Summary

Organoids and microphysiological systems, such as organs-on-a-chip, have emerged as powerful tools for modeling human gut physiology and disease in vitro . However, although physiologically relevant, these systems often lack the environmental milieu, spatial organization, cell-type diversity, and maturity necessary for mimicking adult human intestinal mucosa. To instead generate models closely resembling the in vivo cell-type composition and spatial compartmentalization, we herein integrated organoid and organ-on-a-chip technology to develop a primary human stem–cell-derived organoid model, called ‘mini-colons’. The luminal access and flow in human mini-colons removes shed cells to greatly enhance tissue longevity and differentiation over physically inaccessible human intestinal organoids that accumulate trapped cellular debris and waste.
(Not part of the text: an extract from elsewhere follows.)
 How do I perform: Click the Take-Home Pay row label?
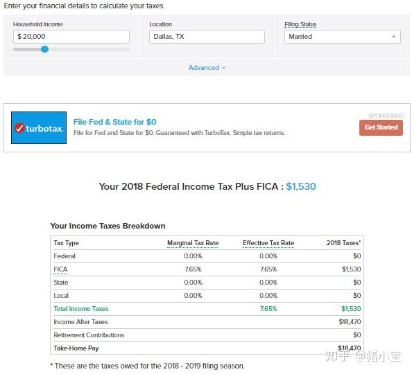click(76, 348)
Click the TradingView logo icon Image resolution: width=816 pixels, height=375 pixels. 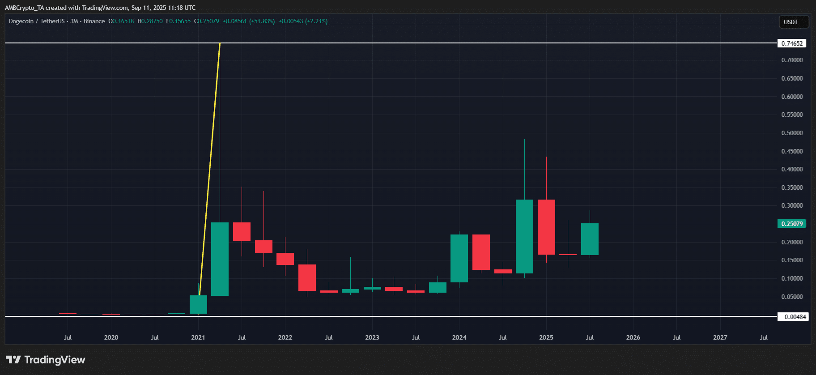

By establishing a gradient of growth factors, we replicated and sustained in vivo -like cell fate patterning and concurrent differentiation to secretory cell types and colonocytes. These long-lived human mini-colons contain abundant mucus-producing Goblet cells that lubricate the colonic epithelial lining. The stem and proliferative progenitor cells are also realistically confined to the crypts, facilitating stable homeostatic tissue turnover and preserving tissue integrity for several weeks. Also signifying mini-colon in vivo -like maturation, single-cell RNA sequencing showed emerging mature colonocytes and absorptive BEST4 + colonocytes. This methodology could be expanded to generate microtissues derived from the small intestine and incorporate additional microenvironmental components, thus emulating the intricate complexity of the native gut in an in vitro setting. Our bioengineered human organoids provide a highly accurate, long-lived, functional platform to systematically study human gut physiology and pathology, and for the development of novel therapeutic strategies.